Scale the records starting at the line that contains "How do I perform: Open" and ending at the end of the records, both ends included, by rewriting those lines in full with every click coordinate multiplied by 2.2 and rounded to a whole number, halves up. Leave the pictures out.

start MATERIAL

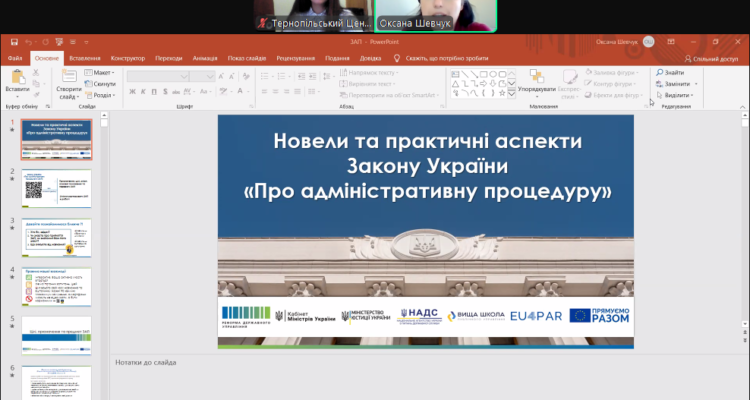This screenshot has height=400, width=750.
Task: Click the Paste (Вставити) clipboard icon
Action: click(x=16, y=78)
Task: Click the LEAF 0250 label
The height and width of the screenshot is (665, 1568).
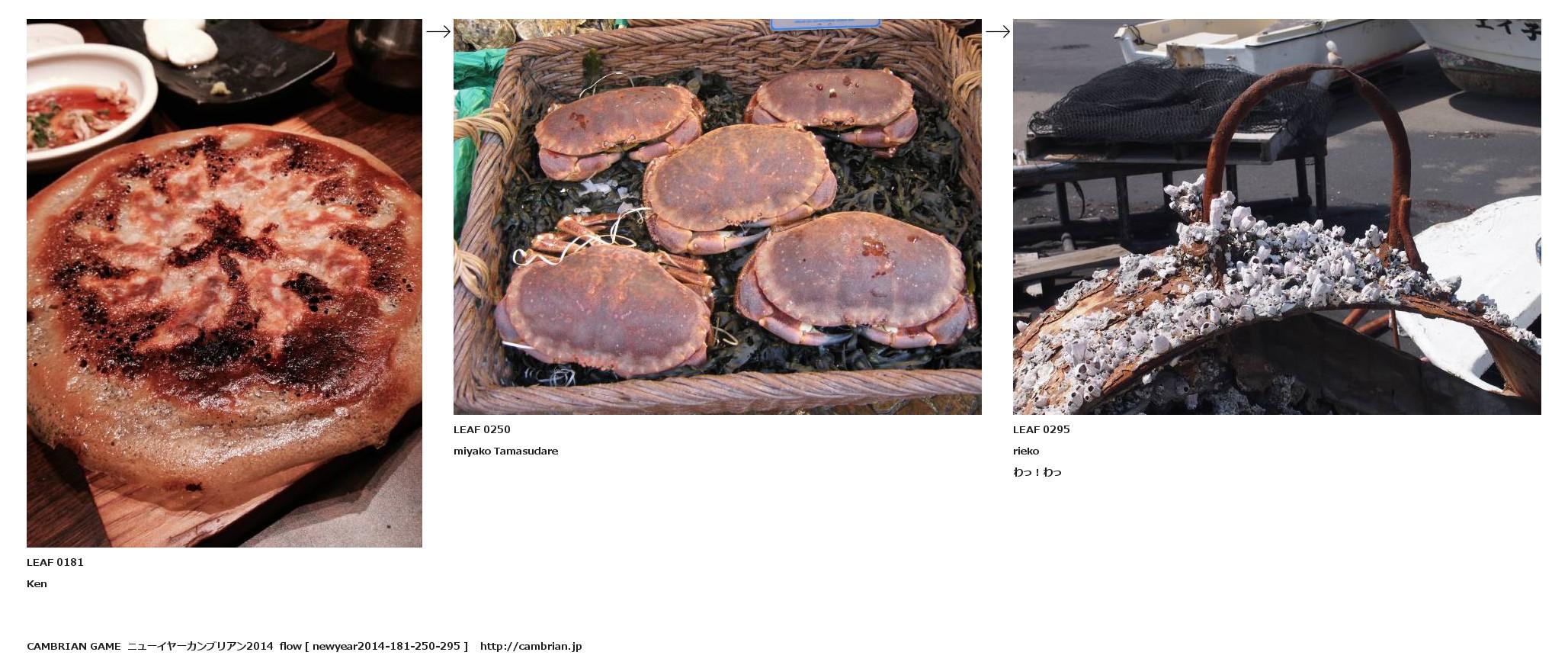Action: pyautogui.click(x=482, y=429)
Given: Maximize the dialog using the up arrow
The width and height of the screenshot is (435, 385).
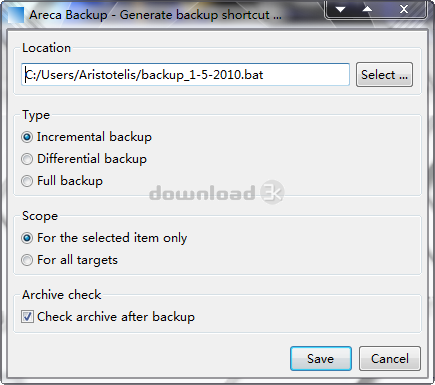Looking at the screenshot, I should 367,9.
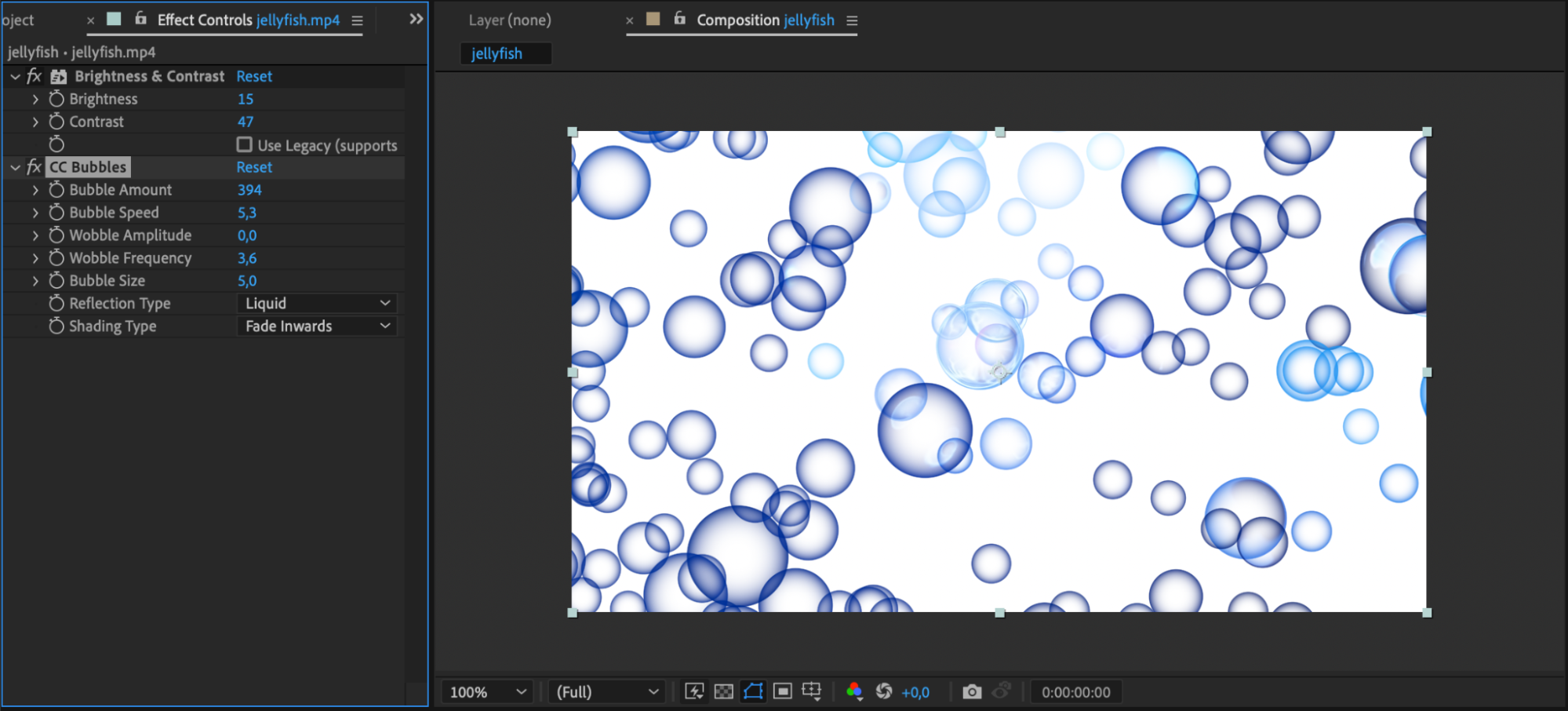1568x711 pixels.
Task: Open the 100% magnification dropdown
Action: (x=487, y=692)
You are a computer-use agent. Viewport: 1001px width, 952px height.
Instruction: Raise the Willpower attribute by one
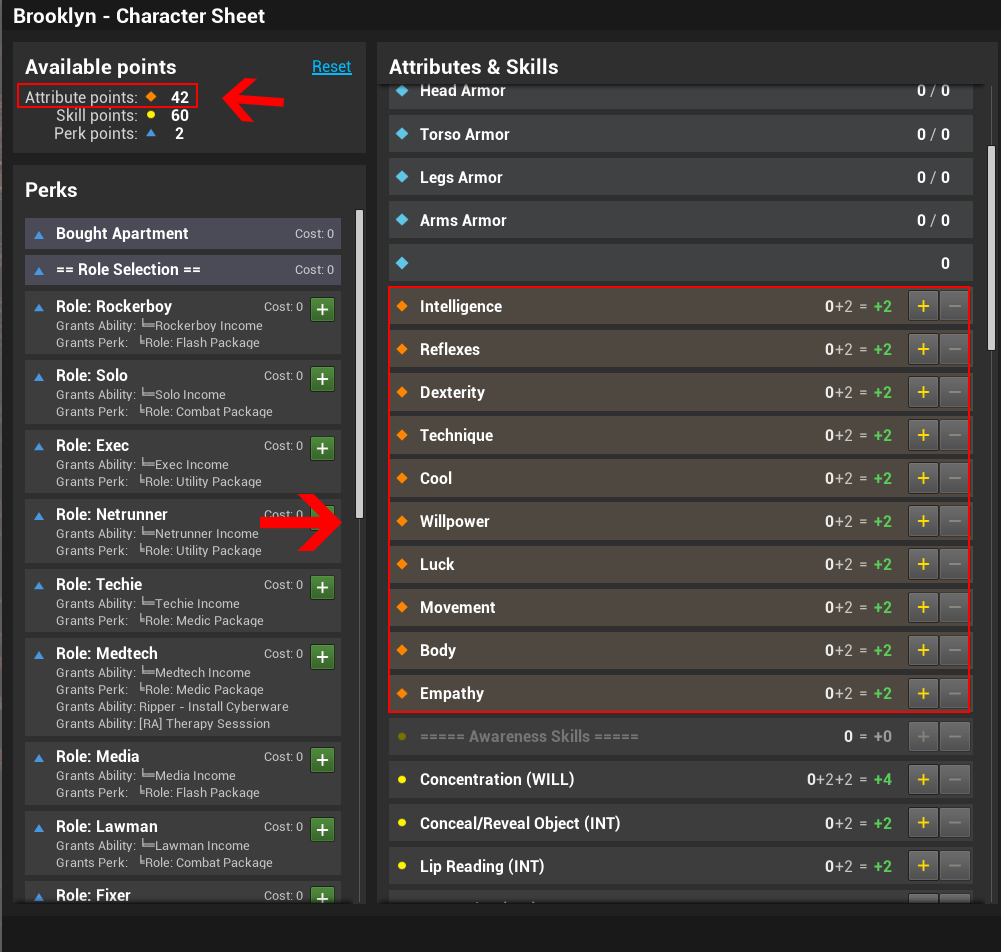click(922, 522)
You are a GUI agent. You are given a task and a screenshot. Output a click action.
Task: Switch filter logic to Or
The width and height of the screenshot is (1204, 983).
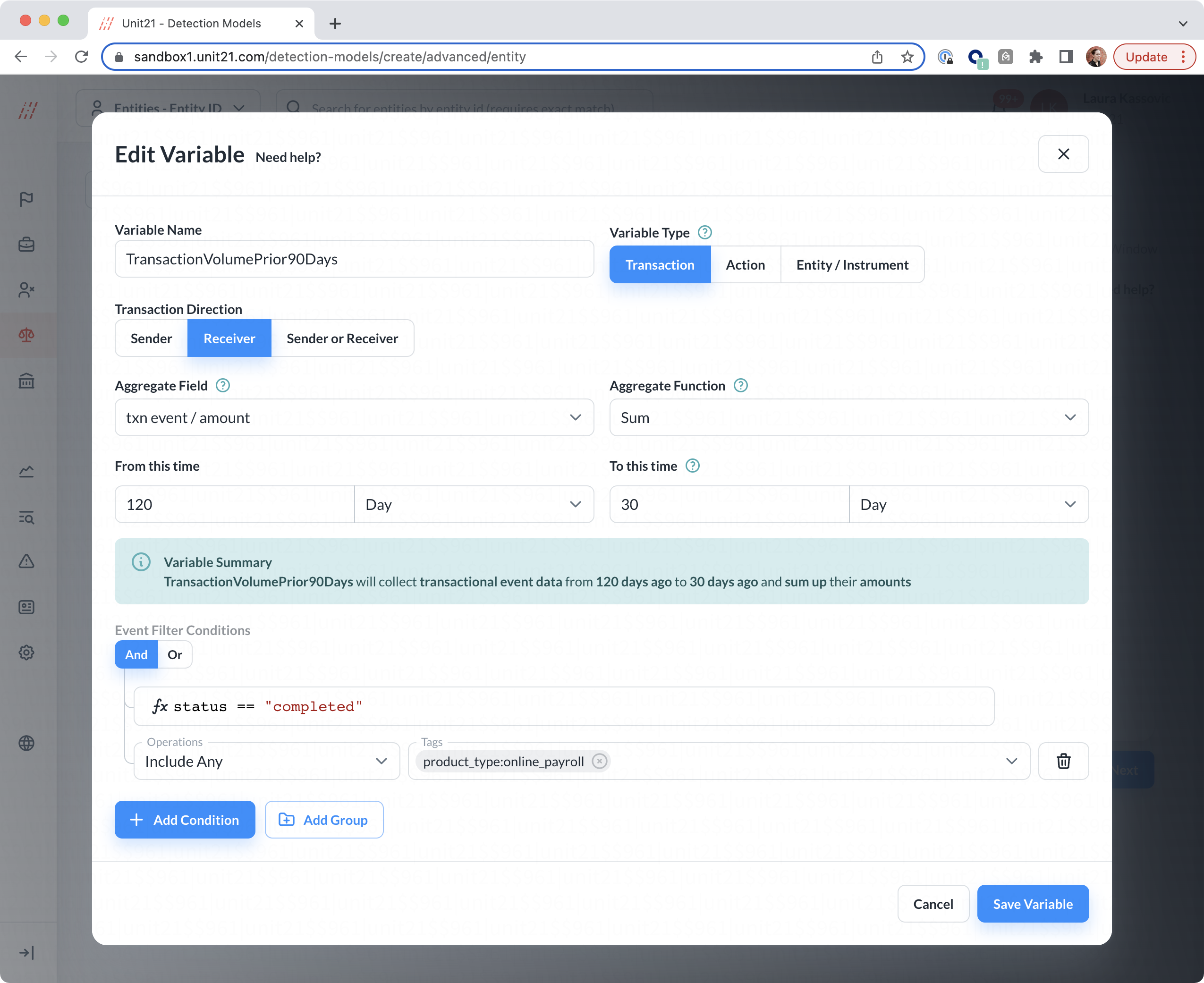tap(174, 654)
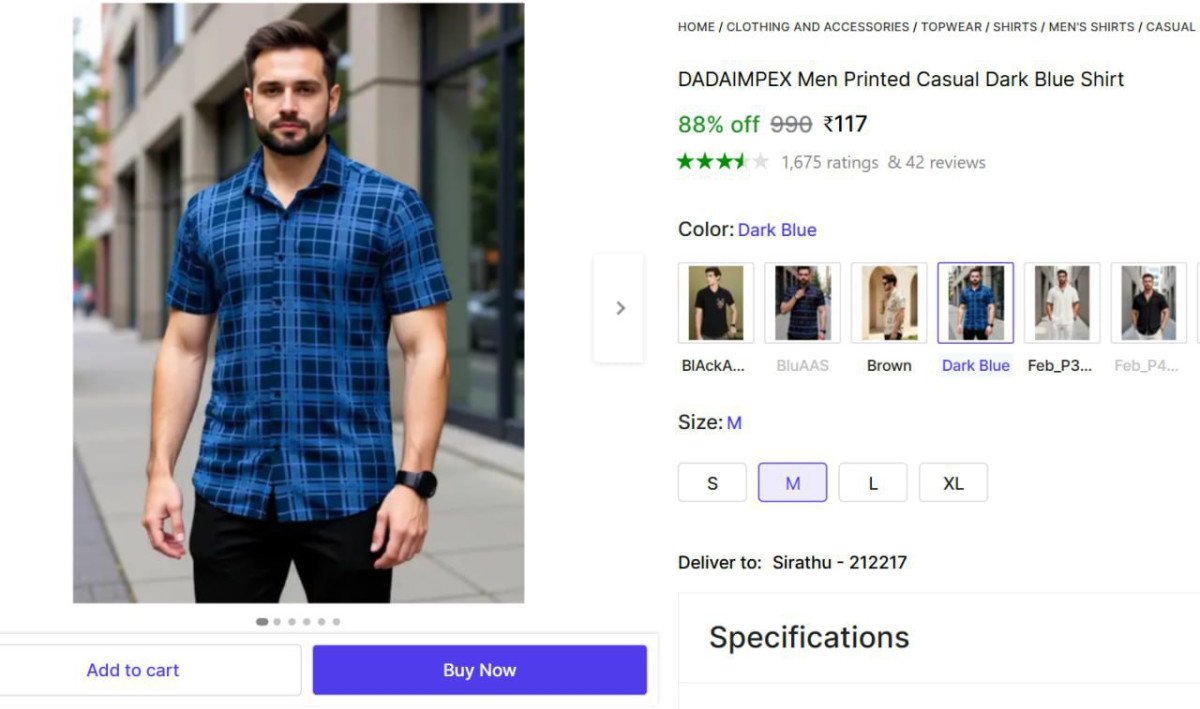Open the 42 reviews link
Viewport: 1200px width, 709px height.
coord(945,162)
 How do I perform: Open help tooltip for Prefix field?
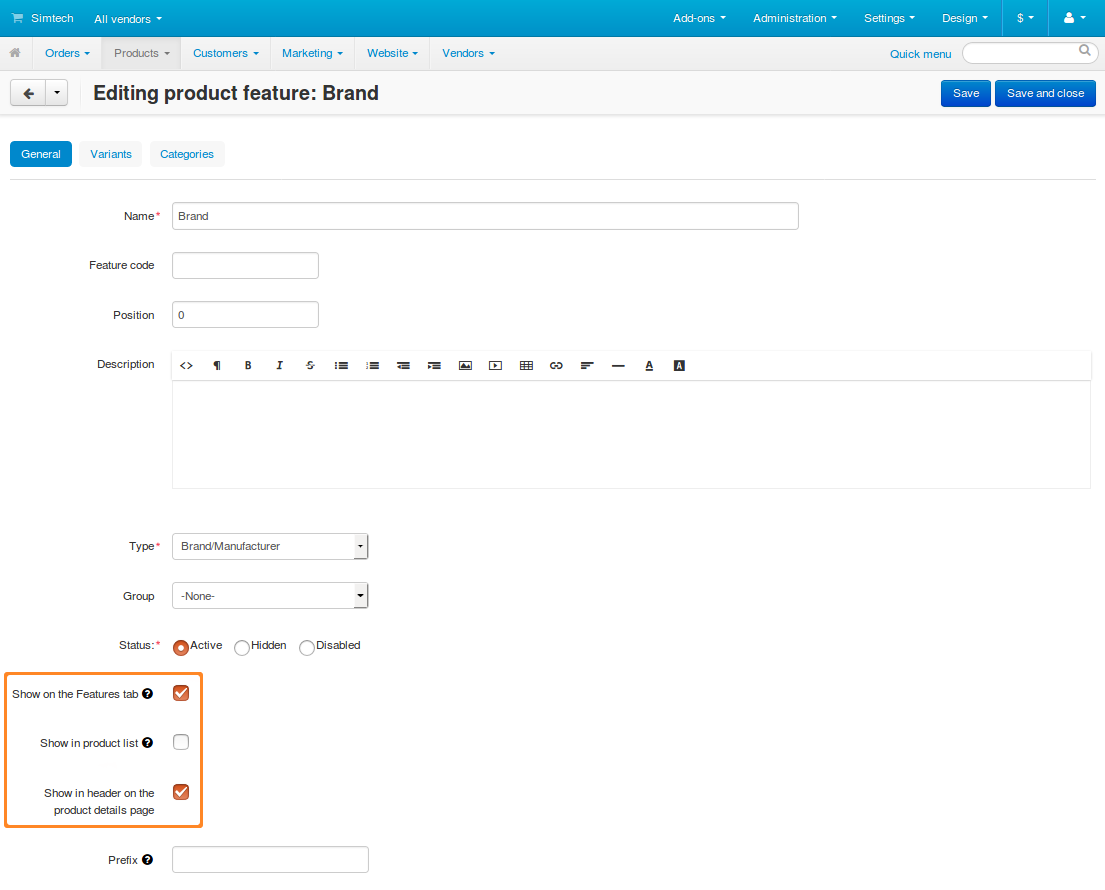coord(147,859)
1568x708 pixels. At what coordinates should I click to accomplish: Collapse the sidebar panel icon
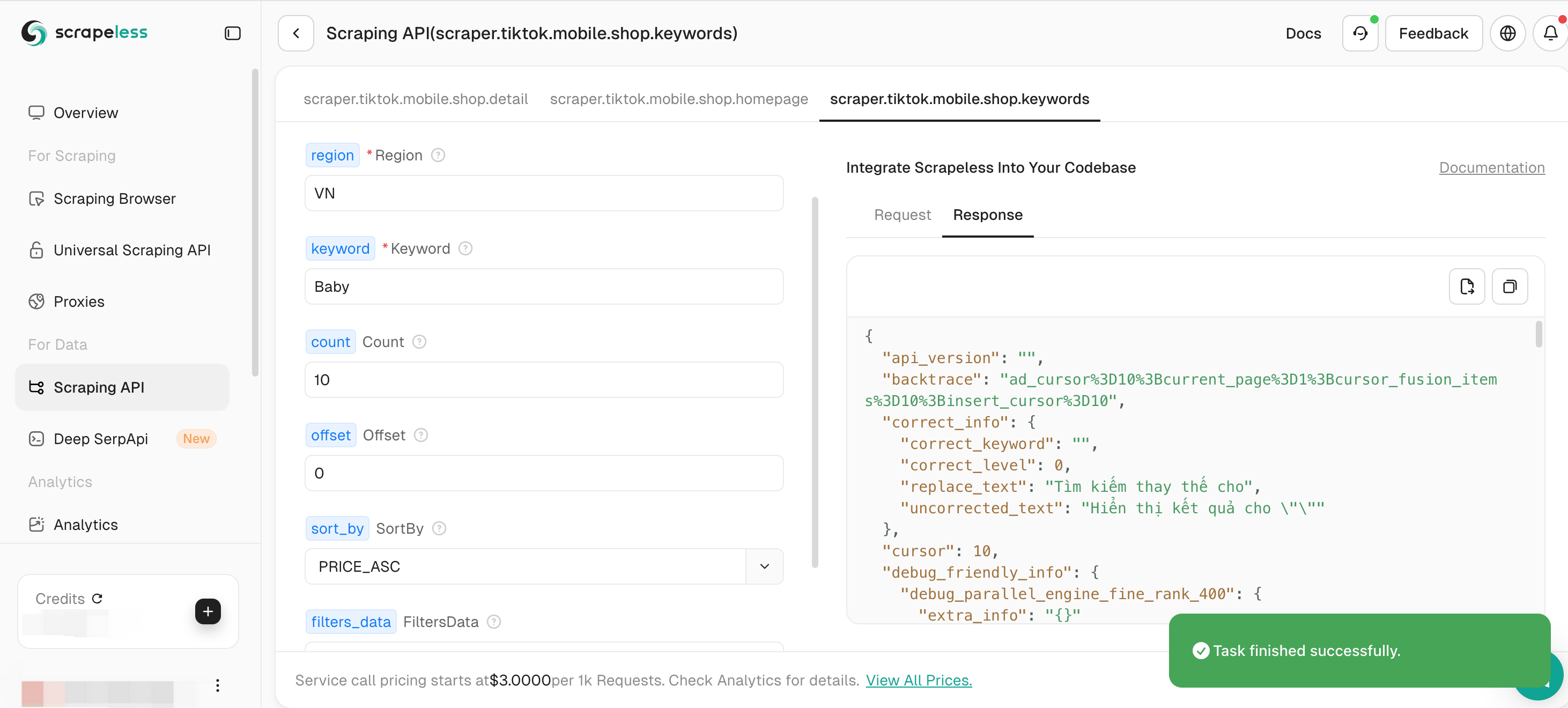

end MATERIAL

> OUTPUT FOR THIS TASK
 How do I perform: Open help tooltip for Prefix field?
coord(323,1890)
1568x708 pixels. At what coordinates should I click to accomplish: Collapse the sidebar panel icon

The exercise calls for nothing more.